Since the London bombings of July 2005, there has been growing concern at the deep-seated segregation and 'ghettoisation' that has become prevalent in several British towns and cities.
Hitherto, the approach taken by governments and local authorities parties in this regard can be summarised as benign non-intervention, justified under the rubric of 'multiculturalism'. Migrant communities have led their lives pretty much as in their 'home' countries. By so doing, large sections of these communities have in the process 'sleepwalked' into segregation. Mixing with those not from one's 'own' religious-ethnic community has become minimal – to the point where, for perhaps the majority living in religious-ethnic ghettos, it is virtually non-existent. This in turn leads to the ghettoised communities leading, in effect, parallel lives.

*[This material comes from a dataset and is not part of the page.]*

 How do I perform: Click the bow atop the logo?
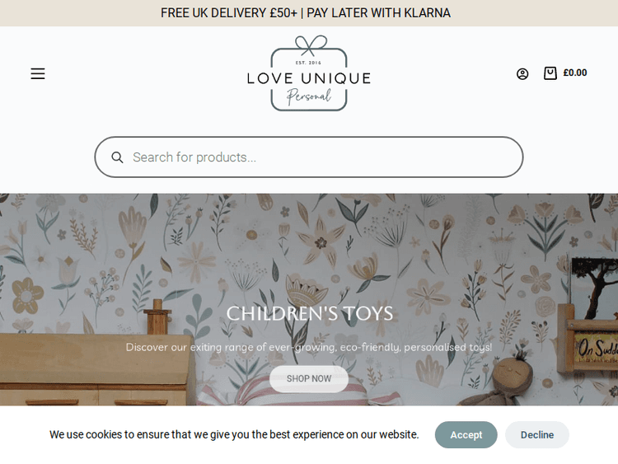(x=311, y=45)
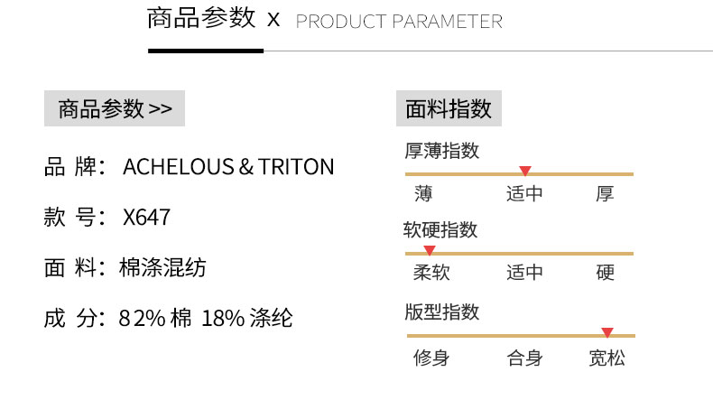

The overarching aim of Multiculturalism: Some Inconvenient Truths is to contribute towards a critical understanding of this troubling but profoundly important phenomenon, and provide an input into policy debates.
Multiculturalism: Some Inconvenient Truths argues that many of the beliefs and practices of religious-ethnic minorities are oppressive - especially concerning women and children – and that they are profoundly damaging the lives of many of those now trapped within 'mono-religious, mono-cultural' segregated communities. It aims to set a vision of society based on eroding the leading of 'parallel lives' and segregation, and hence rejecting oppressive and divisive cultural and religious practices.